>> START Supplied text

Re: List::MoreUtils before, after and ... between?
by LanX (Saint) on Feb 21, 2012 at 16:15 UTC
    Not sure if I understand your problem completely, why not simply combining grep and flip-flop?

    This should be close:

    DB<134> @list= ("a".."c","DBIC","A".."C","DANCER","a".."c") => ("a", "b", "c", "DBIC", "A", "B", "C", "DANCER", "a", "b", "c") DB<135> grep { /DBIC/.. /DANCER/ } @list => ("DBIC", "A", "B", "C", "DANCER")

    Cheers Rolf

      That's not the requested output.
        ...This should be close..

        UPDATE:

        Still not sure what the requested output is, but if it's only about eliminating the edges try

        DB<101> @list= ("a".."c","DBIC","A".."C","DANCER","a".."c") => ("a", "b", "c", "DBIC", "A", "B", "C", "DANCER", "a", "b", "c") DB<102> grep { /DBIC/ .. /DANCER/ and ! /DBIC/ and ! /DANCER/ } @lis +t => ("A", "B", "C")

        not DRY but effective.

Re: List::MoreUtils before, after and ... between?
by tobyink (Canon) on Feb 21, 2012 at 15:04 UTC

    I don't know if this counts as better or worse...

    @list = qw<eval DBIC::3 DBIC::2 DBIC::1 MyApp::3 MyApp::2 MyApp::1 Da +ncer::3 Dancer::2 Dancer::1>; $begin = 1 + last_index { /^(DBIC|eval)/ } @list; $end = (-1) + first_index { /^Dancer/ } @list; @foo2 = @list[ $begin .. $end ]; say for @foo2;
Re: List::MoreUtils before, after and ... between?

>> END Supplied text
>> START Given material

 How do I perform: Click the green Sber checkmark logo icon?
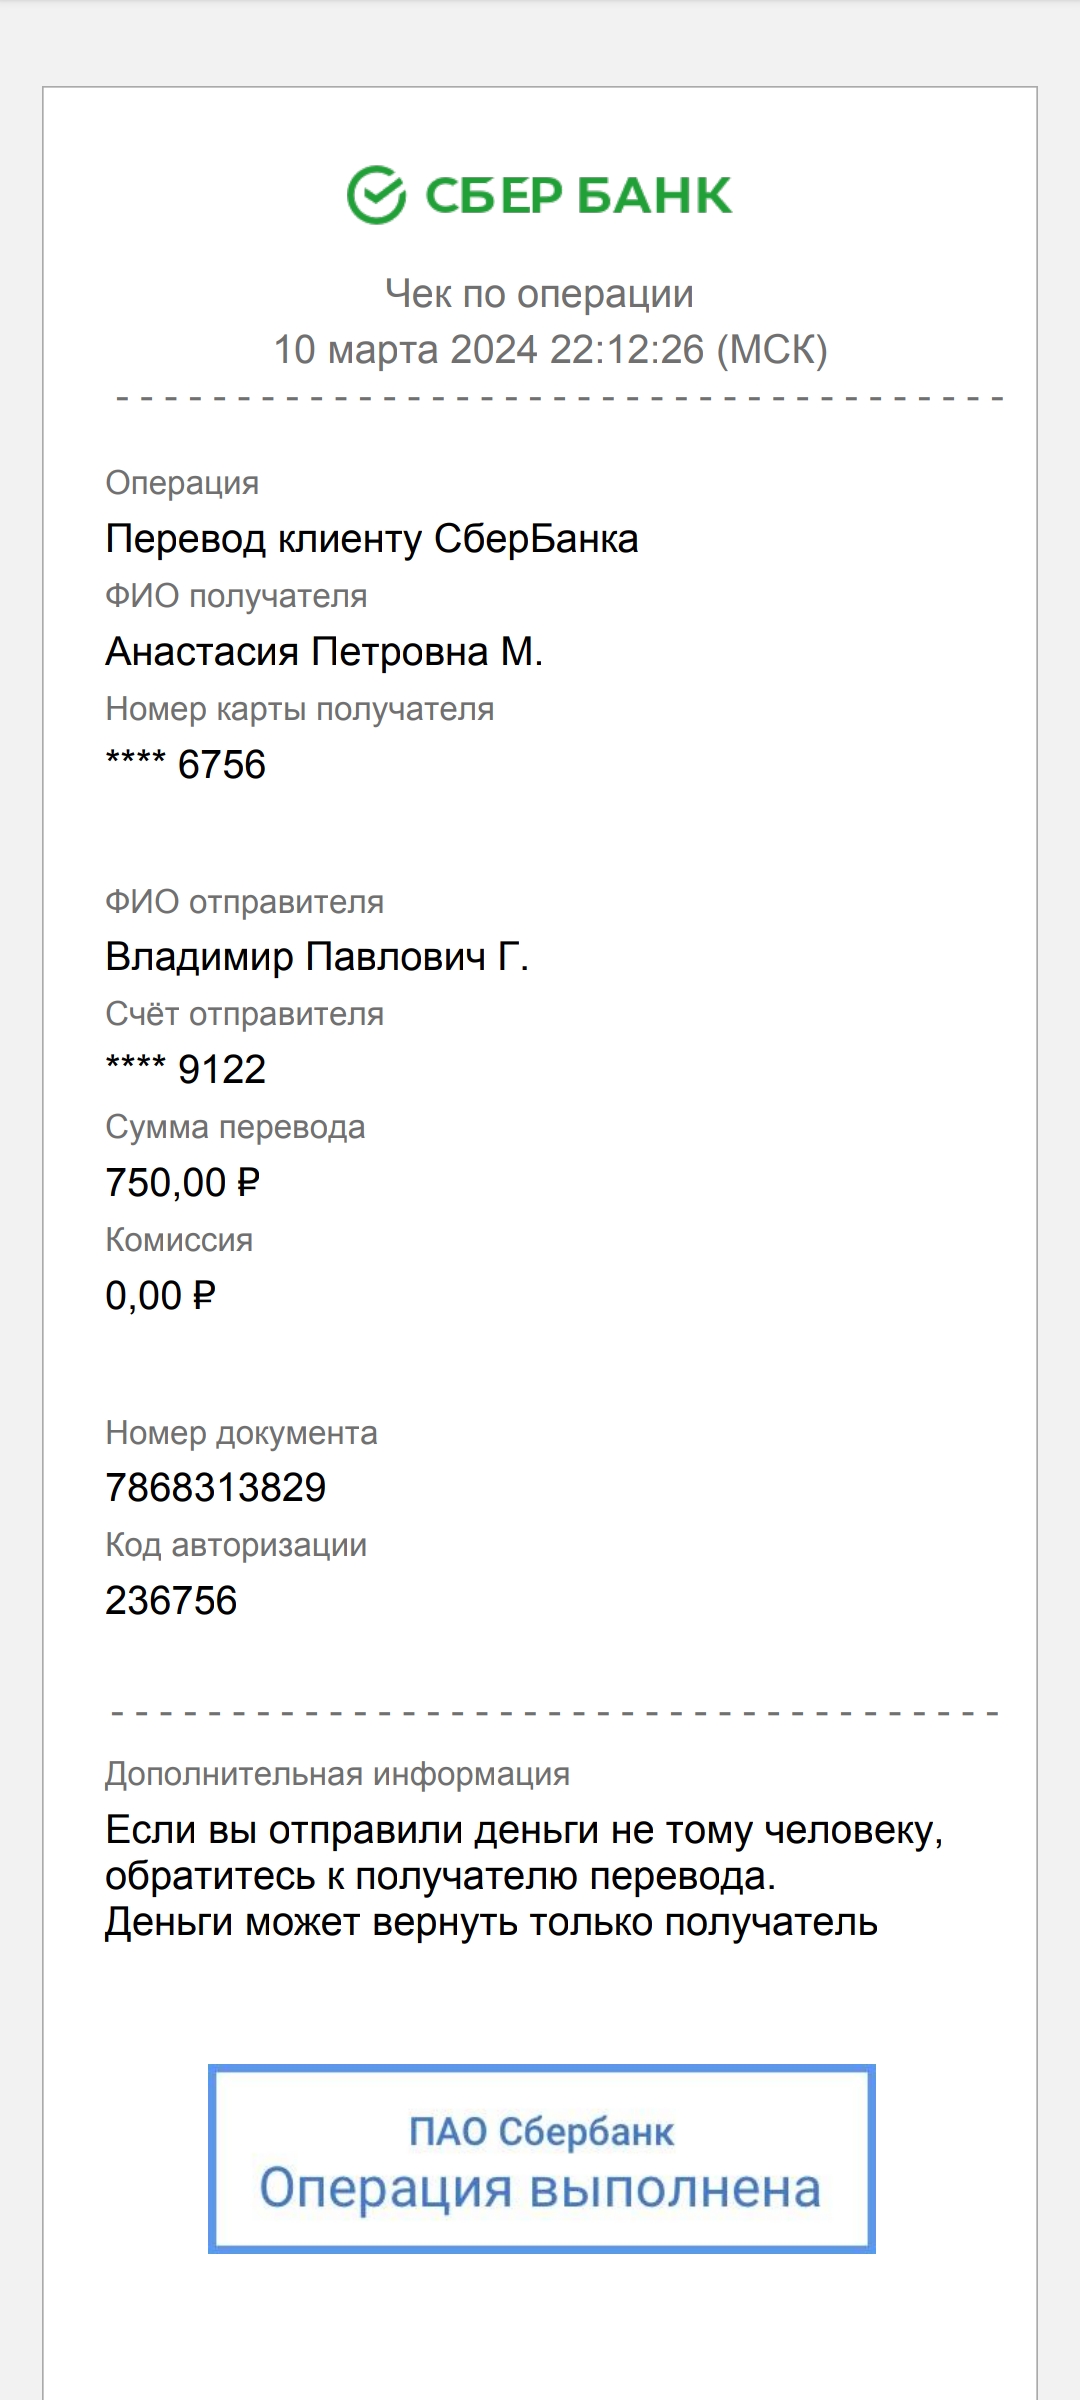pos(376,195)
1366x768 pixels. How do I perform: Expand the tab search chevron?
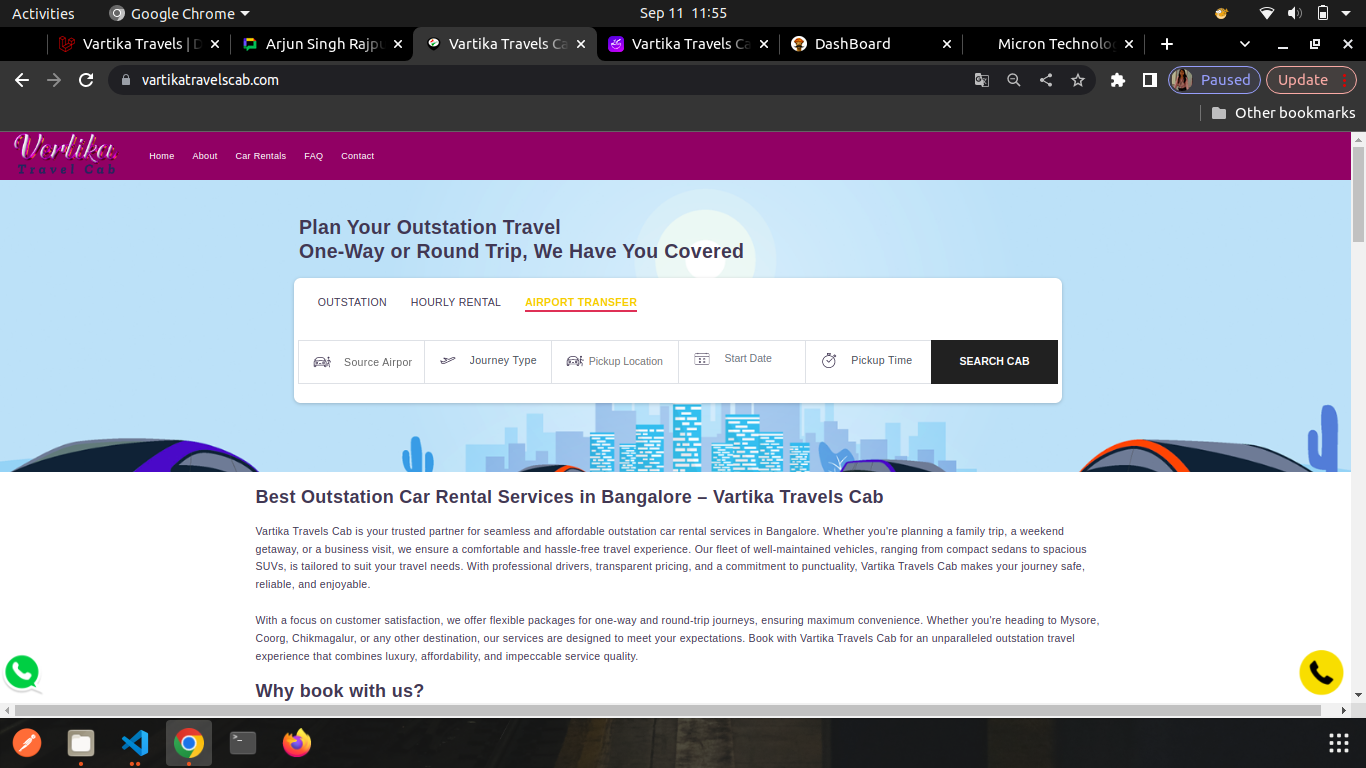[1245, 44]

>> END Given material

**Directions:**
1. In the forum thread, when was tobyink's reply posted?
2. Rewrite the stretch of the forum thread from "by LanX (Saint)" through "the requested output.", using "question" in place of "problem".
3. Restate the forum thread's paragraph beginning "Not sure if I understand" in a shorter form, keeping its main point.
The lines are separate material, unrelated to the forum thread.

**Solutions for each task:**
1. Feb 21, 2012 at 15:04 UTC.

2.
by LanX (Saint) on Feb 21, 2012 at 16:15 UTC
    Not sure if I understand your question completely, why not simply combining grep and flip-flop?

    This should be close:

    DB<134> @list= ("a".."c","DBIC","A".."C","DANCER","a".."c") => ("a", "b", "c", "DBIC", "A", "B", "C", "DANCER", "a", "b", "c") DB<135> grep { /DBIC/.. /DANCER/ } @list => ("DBIC", "A", "B", "C", "DANCER")

    Cheers Rolf

      That's not the requested output.

3. Unsure of the problem, the writer suggests combining grep and flip-flop.